Steam powered ebikes/motorbikes like S. H. Roper’s never really had any success. At the end of the 19th century there were only two promising propulsion systems: those based on oil and those based on electricity.
Engineers were mostly working on carriages, which would have soon turned into proper cars.
During those years, another American inventor decided to build a bike with an electric motor. His name was Ogden Bolton Junior. We know very little about him: he registered a patent in an American office in 1895, and that’s all we know.

Ogden Bolton’s idea was simple but quite interesting: he installed an electric motor on a bike’s rear wheel hub. It was a DC motor with 6 poles, it could take up to 100 amps from a 10 volt battery. The battery was placed under the horizontal tube of the frame.
There was no gearing system so we can imagine it had a very high torque and a low battery life (there weren’t pedals to help the motor either).
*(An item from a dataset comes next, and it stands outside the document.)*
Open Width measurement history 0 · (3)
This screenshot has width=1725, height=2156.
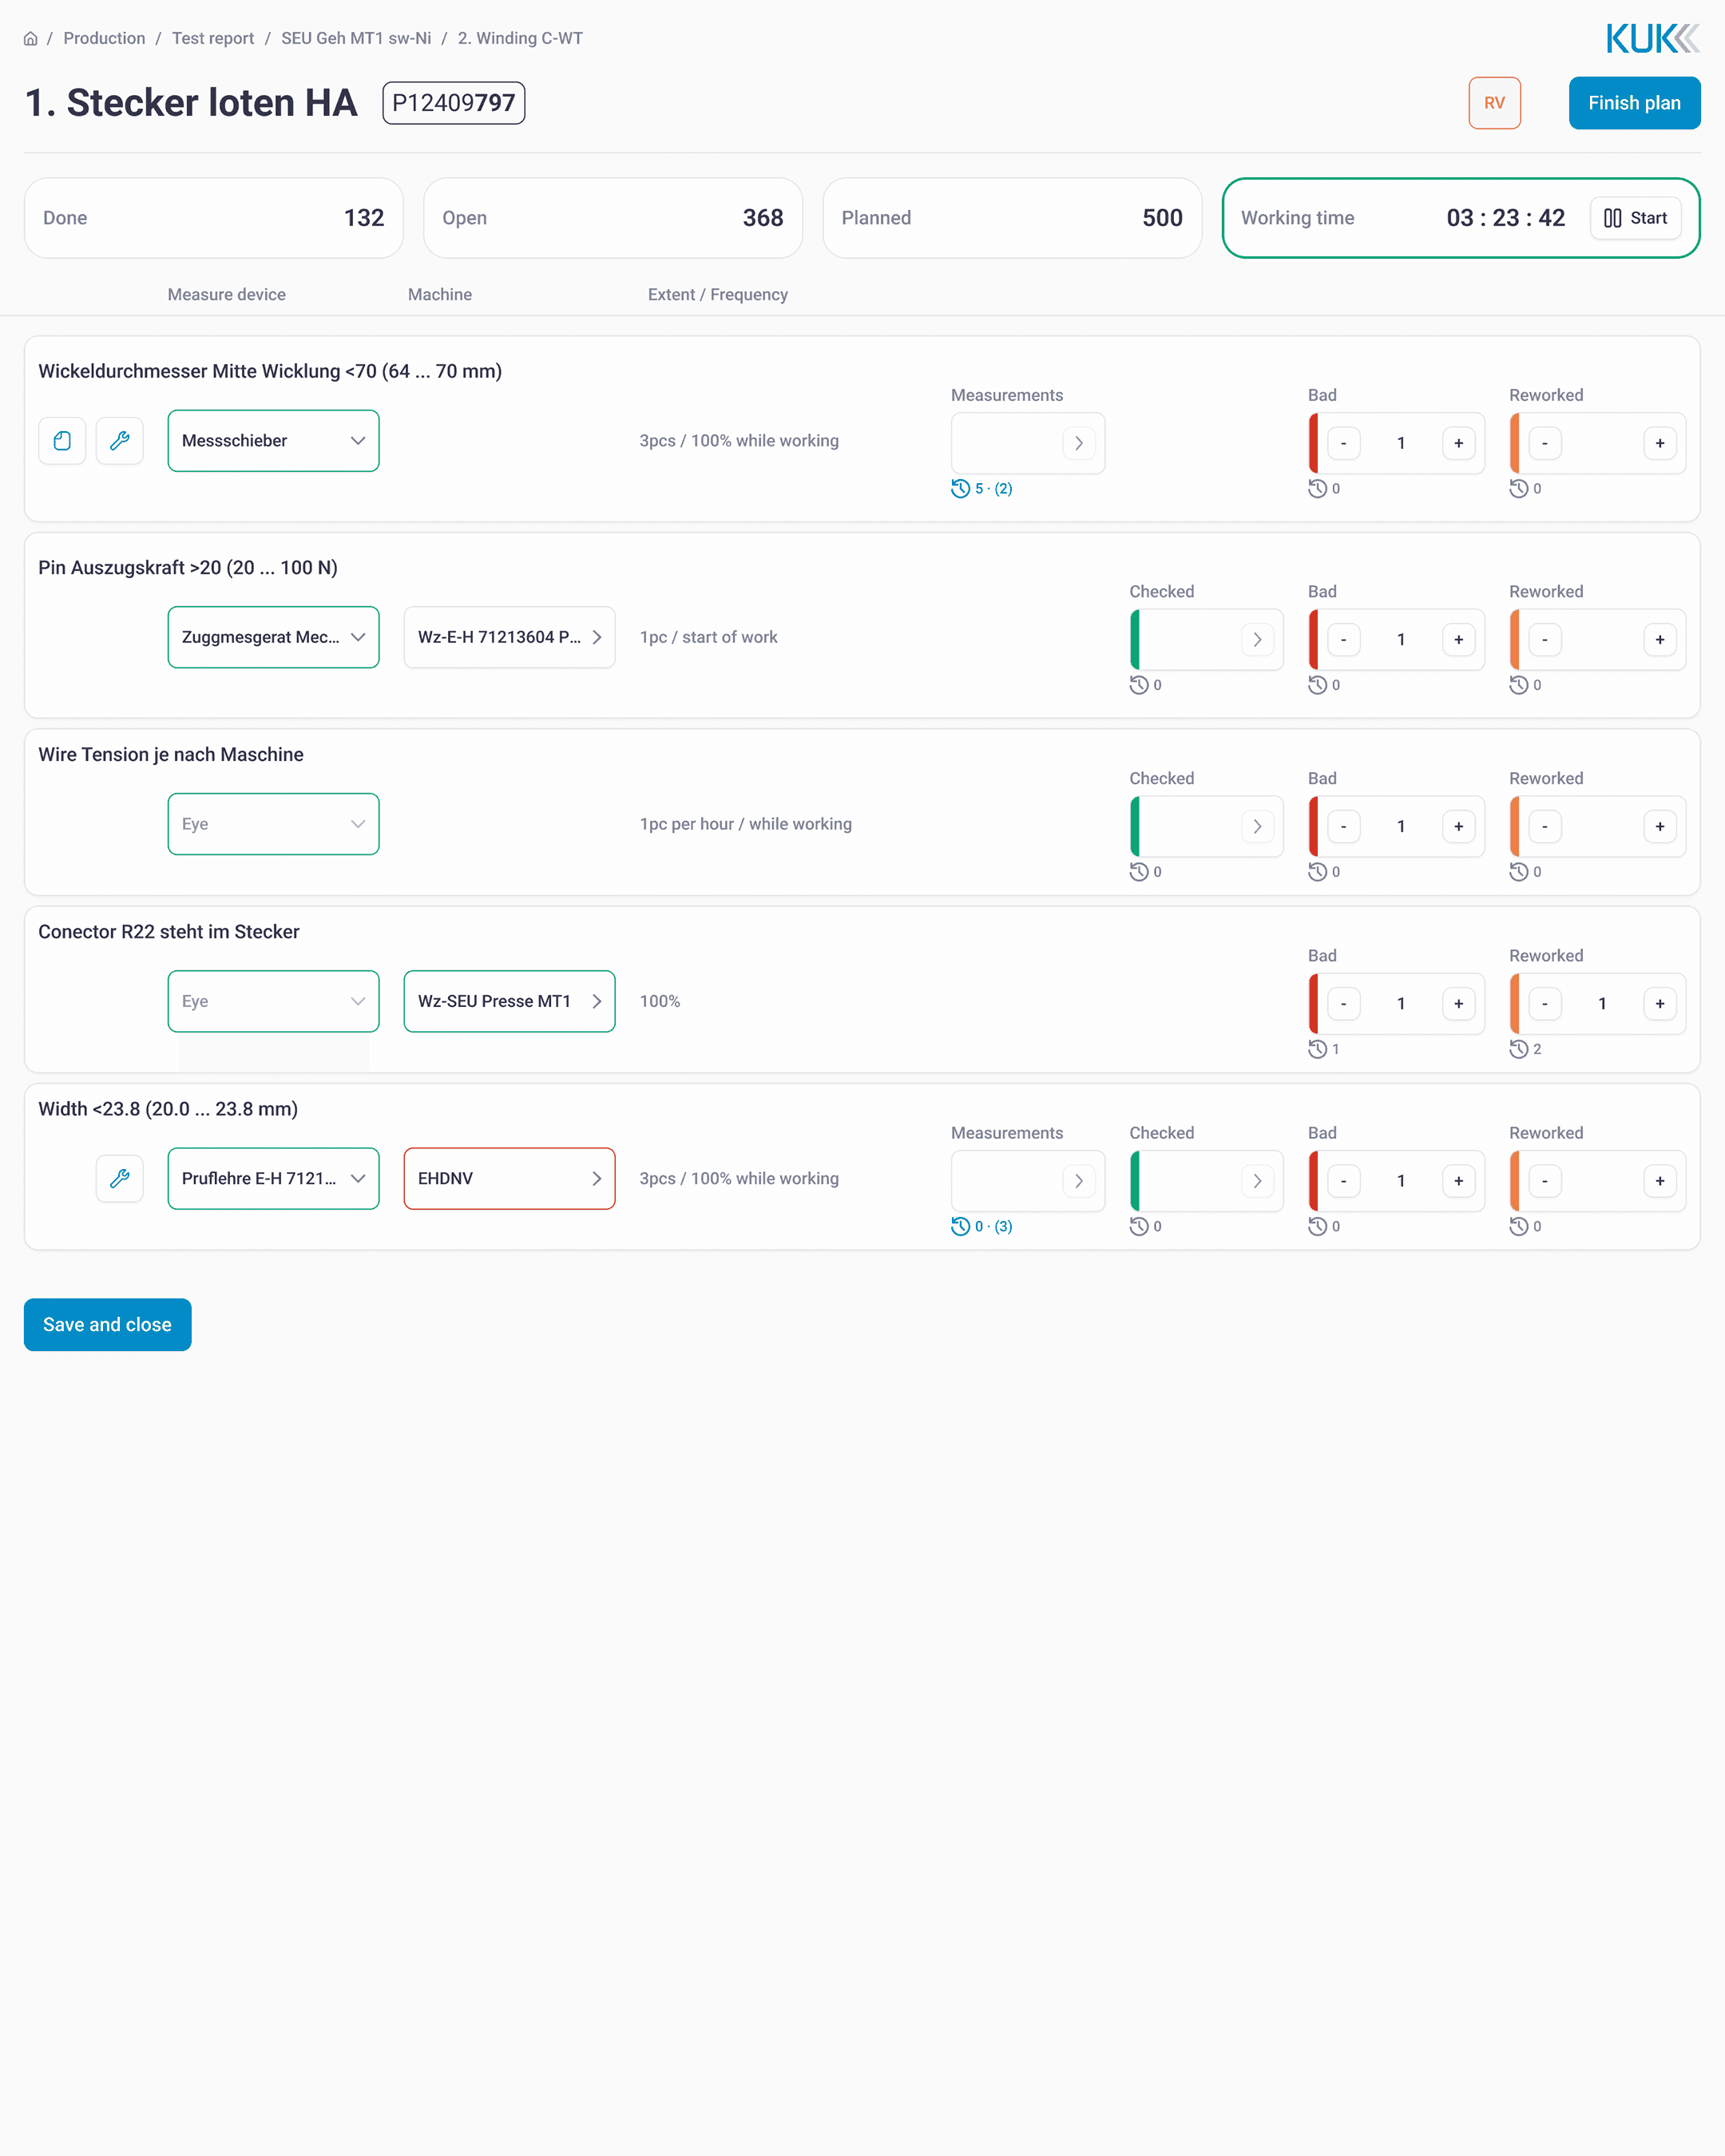pyautogui.click(x=982, y=1227)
We don’t know if these vehicles were ever produced or even how common this kind of ebikes were in general. What we know is that there already was an ongoing debate about electric bikes. In an American magazine of the time, we can read a debate between favorable and contrary opinions. Some thought that the demand for these bikes would have grown a lot in the years to come, and some thought that true cyclists loved the physical activity and wouldn’t want to let the pedals go. Like it often happens, they were both right.